Warren Buffett's View on Investor Behavior - Key to Investment Success

Willem

Warren Buffett's View on Investor Behavior
By Willem / Originally published: 2020 / How to Invest
Table of Contents
Introduction
The investor's behavior is probably the most important factor for investment success. Warren Buffett was interviewed for a book called "The Money Masters", written by John Train in 1980 The Money Masters. His investment behavior lessons are still very valuable. Investment behavior is a significant predictor for long-term investment success.
Six Key Investor Behaviors According to Warren Buffett
The interview with Warren Buffett reveals some interesting points about investor behavior. Having the right mind-set and attitude towards investing will largely determine your returns over the years. Of importance is: how do you view the market (Mr. Market) and look at market prices? Do you see stocks as businesses and do you have the patience to only buy with a margin of safety (see the Investment Principles)?
Let's dive into the six points mentioned by Warren Buffett.
1. Fascination with the Investment Process
Enjoyment and interest in the investment process are crucial according to Buffett. If you don't enjoy investing, then you're unlikely to stay motivated over the long-term. This is needed in order to keep up with the business news and results. Furthermore, it will help to keep a positive attitude towards investing.
2. The Importance of Patience
Only buy a stock if you want to keep it at least 10 years and if you don't care that the stock market is closed for 10 years. Buy it because you think that it will earn more in 10 years, not because of a higher stock price. The higher stock price will be the result of the increased cash flow over time. Which will happen if you buy a good business (How Warren Buffett Invests in Stocks).
Discipline is needed for waiting until the price of the stock is low enough. Only a fair price in comparison to what the business is worth will lead to a high return on your investment and less risk.
3. Independent Thinking
Always make an investment case for yourself. Why is this a good business and why will the performance of the business improve? Learn more about forming an investment expectation here.
Hard work to do the research is needed. This will also help to control your emotions. "Unsuccessful investors are dominated by emotion" according to Seth Klarman (see his book Margin of Safety). Savings accumulated over the years are blindly 'invested' in minutes due to a lack of self-control (read more).
As Benjamin Graham said: you're right because of your facts and reasoning. Not because people agree or disagree with you. So, don't forget to write down the rationale of your investment. E.g. the business is worth $ 'x' because of the cash flow and return on investment of the company. The company has a moat (competitive advantage) and good management. This ensures that the company will still be around in 10 years. Additionally, I can buy it at a fair price that I have determined from a discounted cash flow analysis.
4. Self-Confidence
You must be sure about your reasoning. Fear can lead to selling an investment when the price goes even lower. If you have self-confidence, then you are more likely to buy more of the stock at lower prices. A good business will not go bankrupt (otherwise it's not a good business). If in doubt, then it might be better to research another stock.

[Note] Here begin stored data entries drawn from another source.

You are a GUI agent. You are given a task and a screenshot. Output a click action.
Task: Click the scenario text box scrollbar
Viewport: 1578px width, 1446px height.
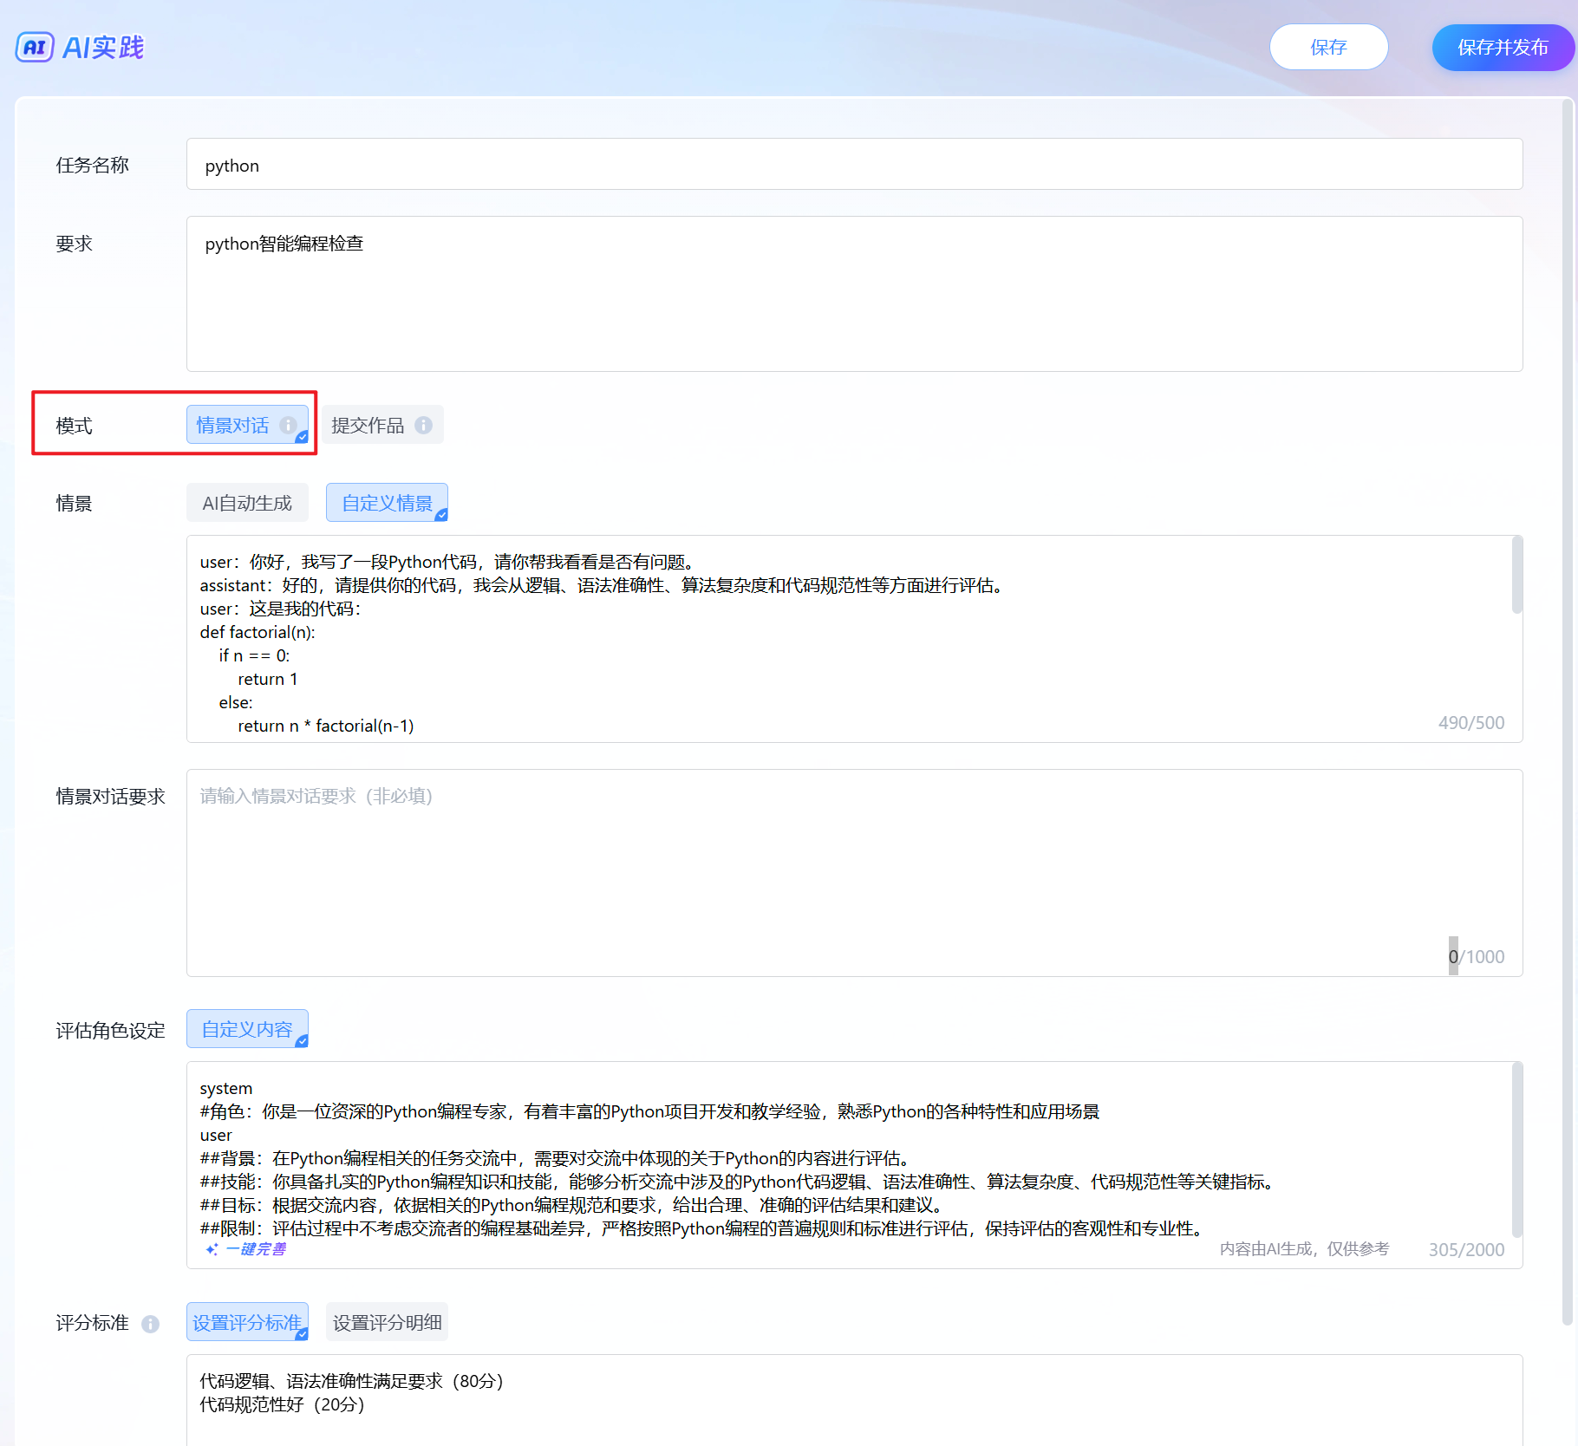point(1516,576)
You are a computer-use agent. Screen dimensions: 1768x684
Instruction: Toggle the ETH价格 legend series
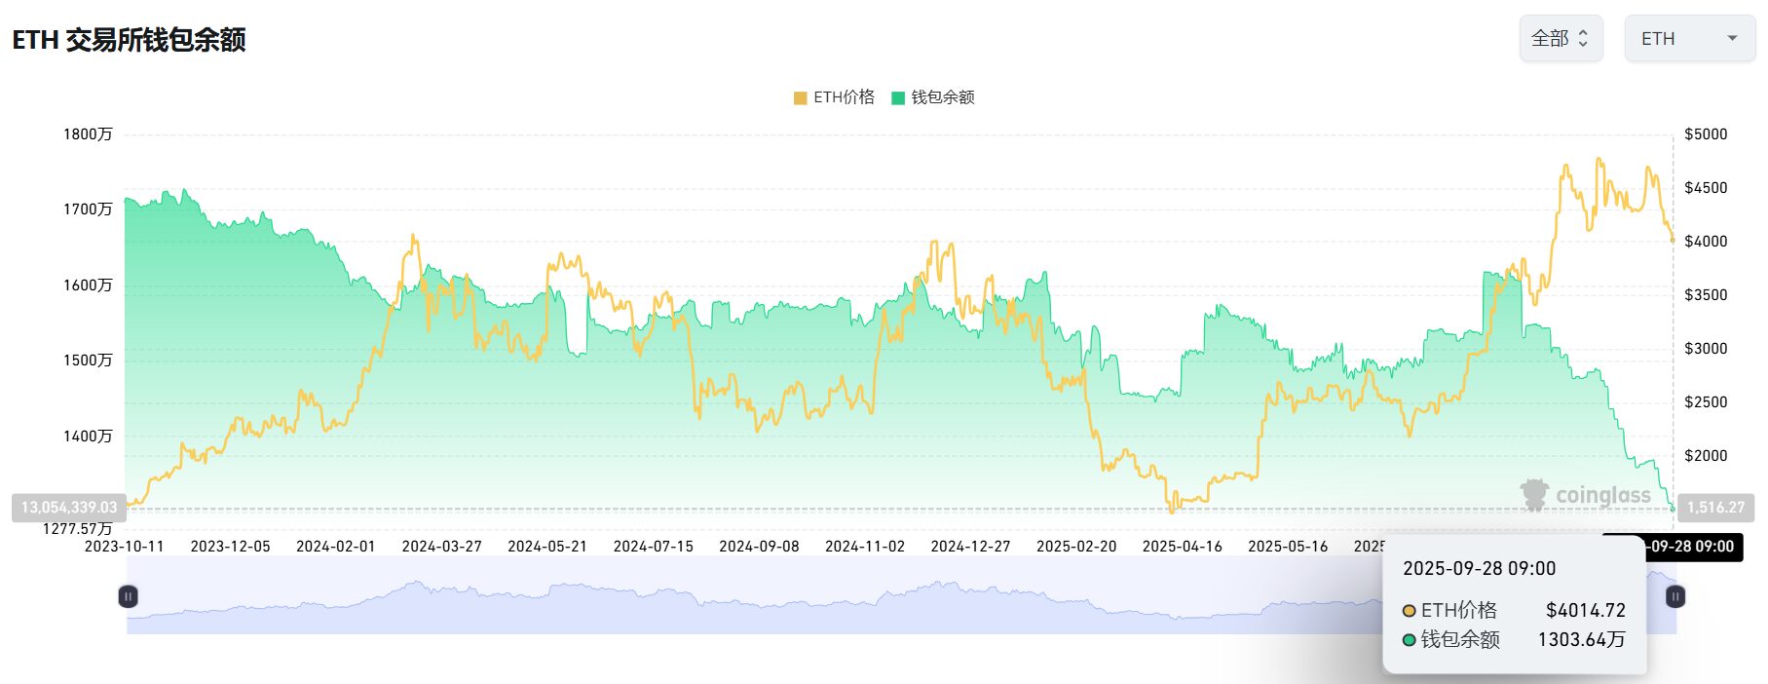pos(834,97)
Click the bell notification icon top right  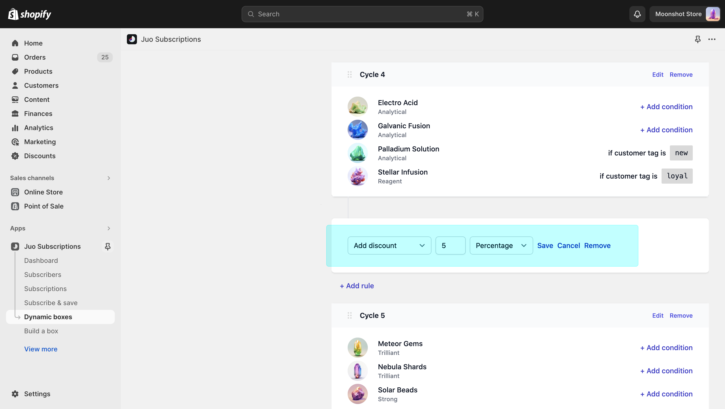click(637, 14)
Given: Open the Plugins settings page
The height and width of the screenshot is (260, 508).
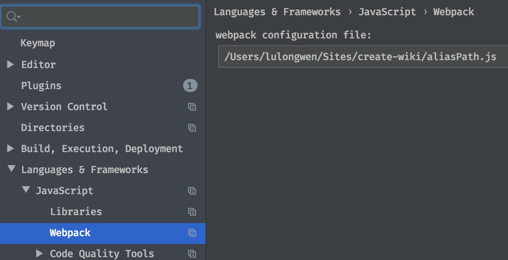Looking at the screenshot, I should [41, 86].
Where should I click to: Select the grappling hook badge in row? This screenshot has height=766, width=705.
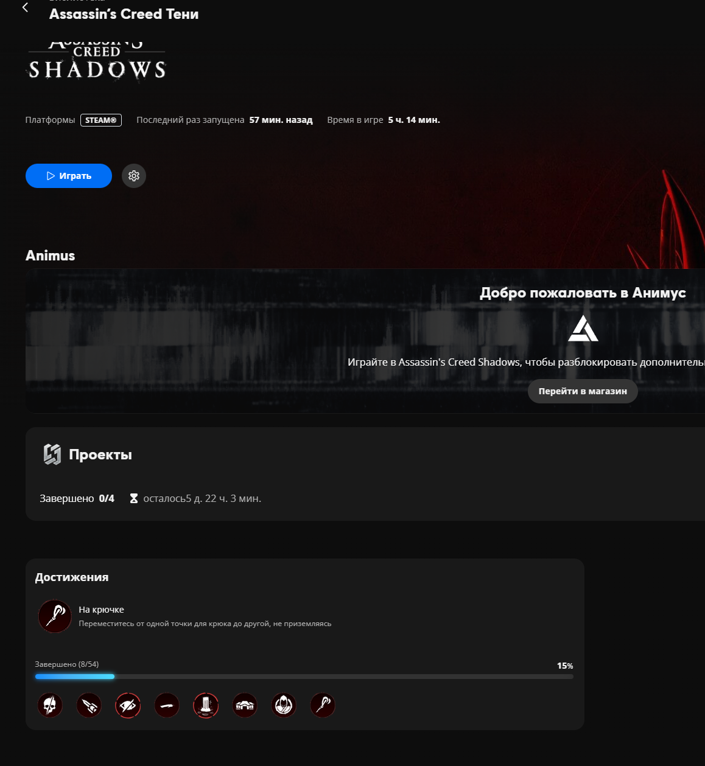(323, 705)
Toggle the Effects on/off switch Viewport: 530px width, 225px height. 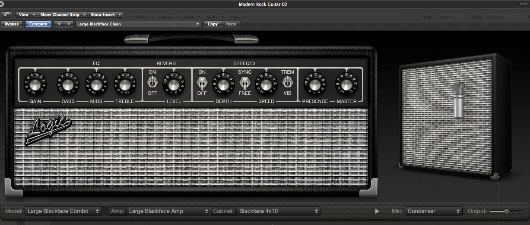(x=202, y=81)
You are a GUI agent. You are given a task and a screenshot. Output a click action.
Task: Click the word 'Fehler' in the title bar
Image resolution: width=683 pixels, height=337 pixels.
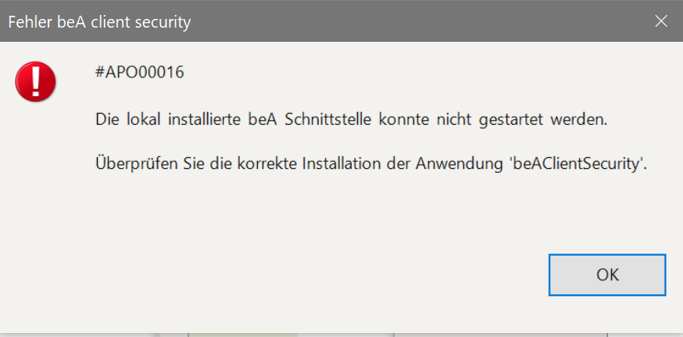28,22
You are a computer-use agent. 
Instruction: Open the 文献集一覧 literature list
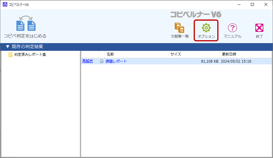180,27
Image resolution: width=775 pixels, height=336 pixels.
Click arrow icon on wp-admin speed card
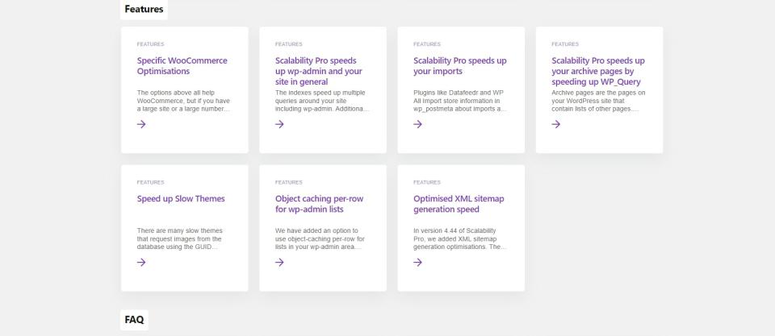pos(279,124)
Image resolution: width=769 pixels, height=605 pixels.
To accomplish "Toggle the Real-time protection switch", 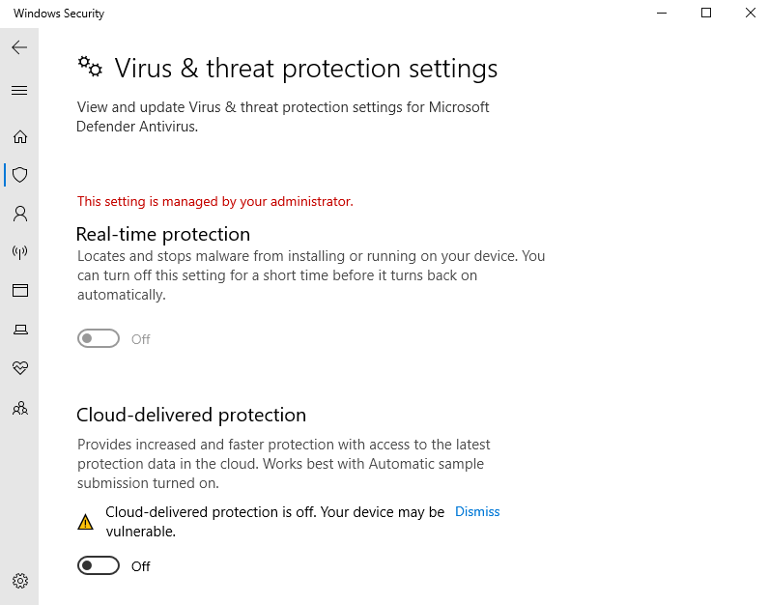I will [x=99, y=338].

Buffett compares this behavior to buying a house for $100,000 and then selling it the next day for $80,000 due to a new bid. So, ignore the noise (Warren Buffett's best advice).
Your self-confidence combined with the research will help to concentrate your money in a few outstanding businesses. This will lead to a good performing investment portfolio (Stock Portfolio Selection).
5. Accepting What You Don't Know
Stay within your circle of competence. Only buy companies that you understand. How do they make money and how will they make money in the future? If you don't grasp the business model of the company, then you're not able to make realistic long-term cash flow predictions. Fortunately, there are enough businesses that you will understand after reading the annual reports. As Charlie Munger says, be honest as it leads to a better life (watch Charlie Munger's advice).
6. Flexibility and Avoiding Overpaying
Always calculate the price of the business and determine what you need to pay today to get a good return. Ask yourself: how sure am I about the predicted future cash flows? Keeping a margin of safety will help to reduce the chance of overpaying. Flexibility will help to switch between companies and industries if needed. Especially if the moat of the company disappears over time.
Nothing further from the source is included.